*** TRECHO FORNECIDO

Nos anos
noventa trabalhei na sede de uma multinacional alemã. Era controller de uma das
divisões, responsável pela Península Ibérica e América Latina. Naquela época a
empresa estava em pleno processo de internacionalização e buscava se
estabelecer em mercados onde ainda não operava. Um dos mantras que mais ouvia
era que era preciso investir na Argentina e no Brasil por causa do Mercosul. Participei
de dezenas de reuniões, em outra dezena de países, com clientes e fornecedores
potenciais, e todos mostravam entusiasmo com o bloco econômico do sul.
Entre as
muitas pessoas que encontrei e que diziam que era preciso investir,
pouquíssimas sabiam exatamente como eram os países do Mercosul, como
funcionavam suas economias, seus governos etc. Mais de vinte anos trabalhando
em empresas multinacionais, para ou entre as pessoas que decidem, me ensinaram
que muitas vezes decisões são tomadas porque é o que todo mundo está fazendo.
Quinze anos atrás a necessidade de estar presente na Argentina e no Brasil
tinha muito disso. Hoje ninguém mais investe na Argentina. O país é cada vez
mais um pária internacional. O Brasil teve melhor sorte, porque foi incluído em
2001 em um novo acrônimo, BRIC, e continua estando na moda.

******

## EXERCÍCIOS PROPOSTOS
**1.** Segundo o trecho sobre o Mercosul, em que ano o Brasil foi incluído no acrônimo BRIC?
**2.** Por favor, retome o trecho sobre o Mercosul e dê continuidade a ele a partir da última frase.
O material não tem relação com o trecho sobre o Mercosul.

*** INFORMAÇÕES EXIBIDAS

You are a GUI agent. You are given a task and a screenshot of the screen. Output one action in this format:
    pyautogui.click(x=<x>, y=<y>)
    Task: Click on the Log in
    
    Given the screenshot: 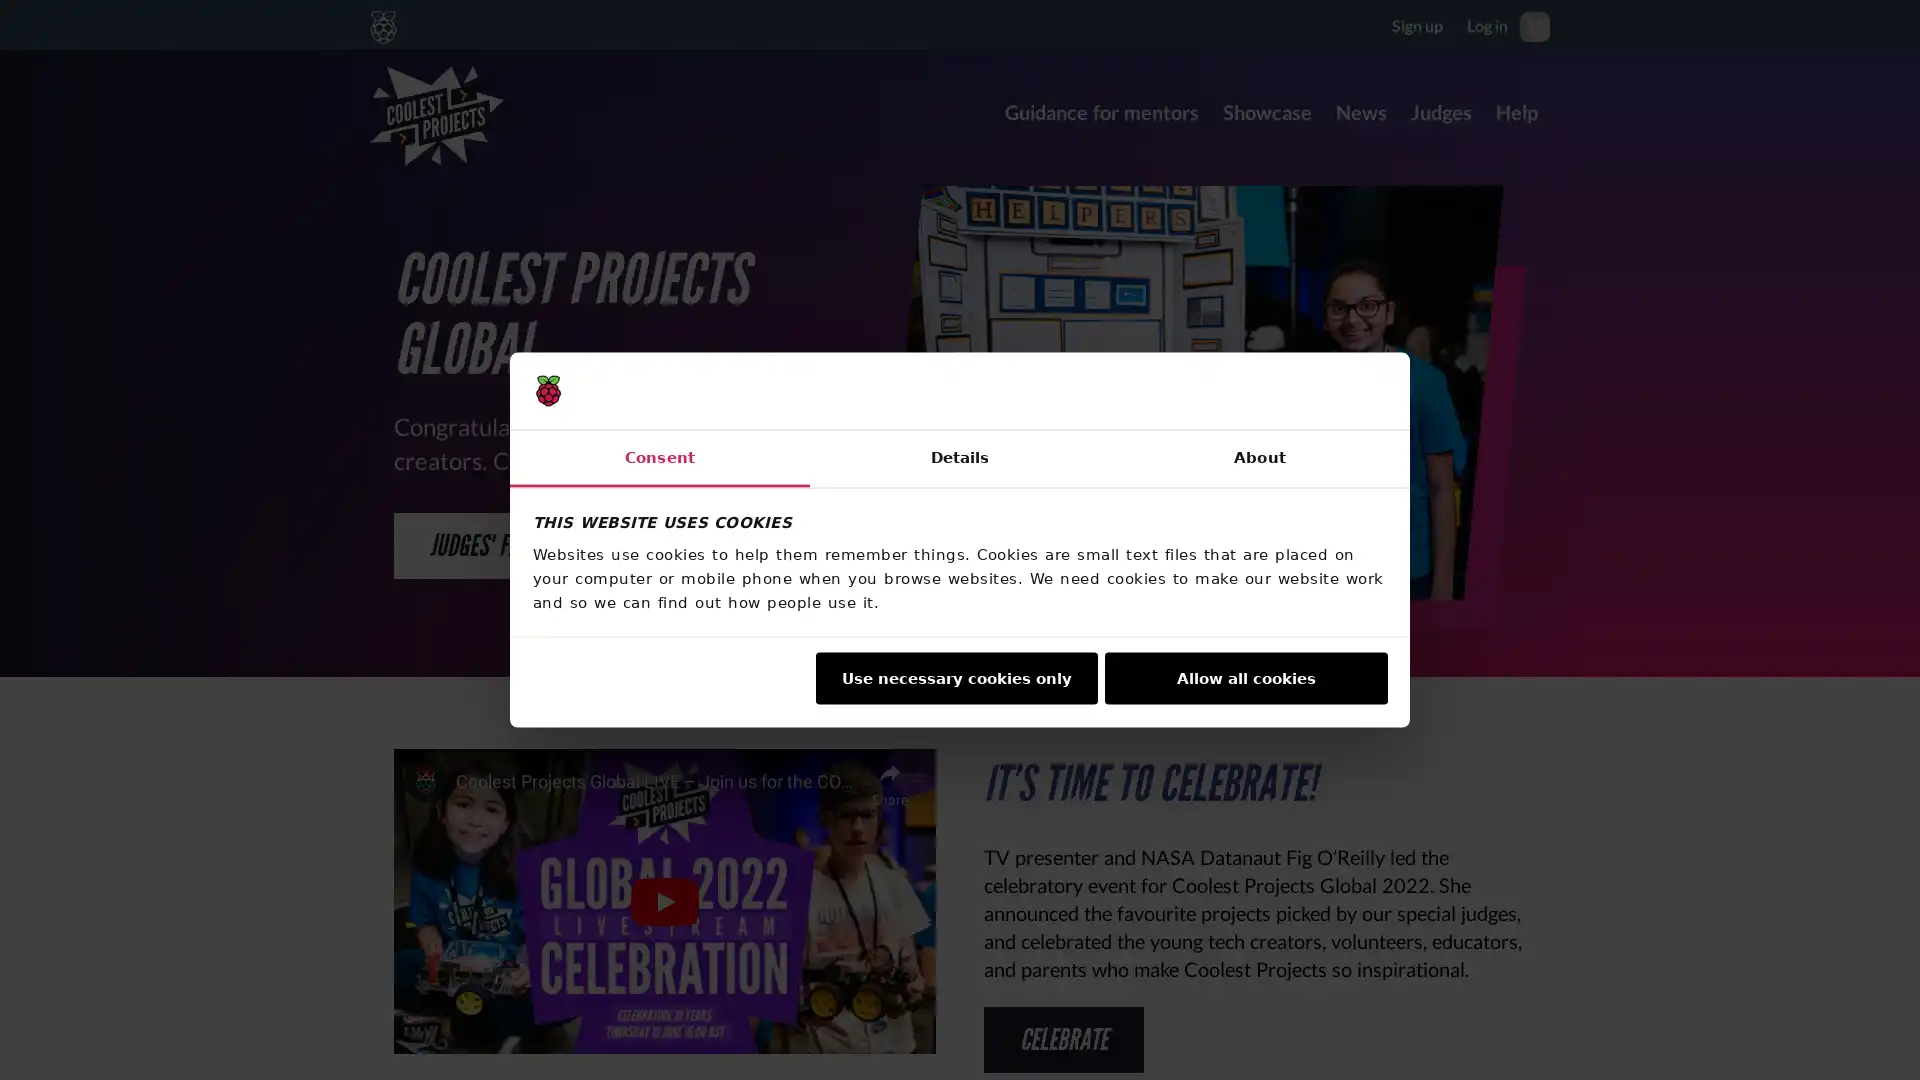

******

## RESPOSTAS APRESENTADAS
**1.** Em 2001.

**2.**
O que
aconteceu para a Argentina passar de queridinha internacional a país de onde
sair? A resposta resumida é vinte anos de desgoverno peronista. Carlos Menem
conseguiu produzir um milagre econômico nos anos noventa, ao debelar a
hiperinflação. Mas sua mágica ficou inteiramente dependente da convertibilidade
da moeda. Quando a política econômica se resume a isso, no dia em que os
agentes econômicos perdem a confiança na capacidade do governo de entregar
dólares contra pesos, a casa começa a cair. Foi o que aconteceu em 2001. O país
entrou numa tremenda recessão e deu um grande calote internacional. O calote
foi possível porque a maioria dos detentores de papéis conversíveis eram
credores internacionais. A conta foi paga pelos outros, não pelos argentinos.
A sorte
dos Kirchner, primeiro Nestor e depois sua esposa Cristina, foi que a partir de
2003 os preços das commodities começaram a disparar nos mercados
internacionais, beneficiando todos os países exportadores de matérias primas. Foi
o que permitiu o país crescer nos últimos anos. Mas internamente a política
econômica foi se tornando cada vez mais nacionalista, estatista, com
intervenções arbitrárias do Estado, desrespeito a acordos e contratos. O auge
da doidivanice econômica foi o de manipular o índice de inflação por lei:
oficialmente a inflação argentina ronda os 10 %, quando todos estudos
independentes apontam um índice ao redor dos 25 %.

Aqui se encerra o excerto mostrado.